Another question is, when will the graph traversal end?  For example, if you are certain that you won't need to visit more than say one million nodes, a simple hash table storing the node representations at the hash indices will suffice.  On the other hand, if you plan to visit 10^12 nodes, and the graph is not very sparse or very dense (and not regular in any obvious way besides what is described), perhaps you won't get the required compression level (1/1000) anyway.

Ivan Kazmenko.
November 15, 2013
On Friday, 15 November 2013 at 20:07:24 UTC, H. S. Teoh wrote:
> On Fri, Nov 15, 2013 at 08:48:19PM +0100, John Colvin wrote:
>> On Friday, 15 November 2013 at 18:43:12 UTC, H. S. Teoh wrote:
>> >so the edges of the graph may be thought of as a subset of the
>> >edges of an n-dimensional grid.
>> 
>> Could perhaps elaborate on this point?
>> 
>> As far as I can see, the possible values of the nodes are all the
>> points in N^n (or Z^n, dunno whether you have negatives) and the
>> edges are all in the set of i*e_j for i in Z and j in N, where e_j
>> is the unit vector along one axis, i.e. the edges are the euclidean
>> basis vectors and their negatives.
>
> Actually, i can only be 1 or -1.
>
>
>> How is this the same as the edges of an n-dimensional grid?
>
> Basically, adjacent nodes differ only in a single coordinate, and that
> difference can only be 1 or -1.

Ah, ok.

> So for the 2D case, if you graph the
> nodes on the plane, the edges would be horizontal/vertical line segments
> of unit length. If you consider the 2D grid's edges to be *all* possible
> such line segments, then in that sense you could think of the graph's
> edges as being a subset of the 2D grid's.

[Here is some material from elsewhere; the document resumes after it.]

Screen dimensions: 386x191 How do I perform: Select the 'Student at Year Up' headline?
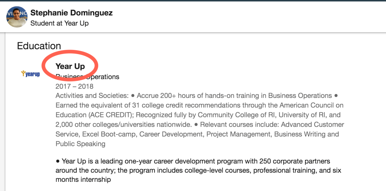click(59, 23)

If you're going to chuck away the orthogonal location of the edges and only consider parallel position then you might as well go all the way:

In the 2-D example, the edges are all +/-(0,1) and +/-(1,0). There's no difference between the edge connecting (x, p) to (x, p+1) and the edge connecting (x, q) to (x, q+1). In the general case there's only 2N possible unique edges.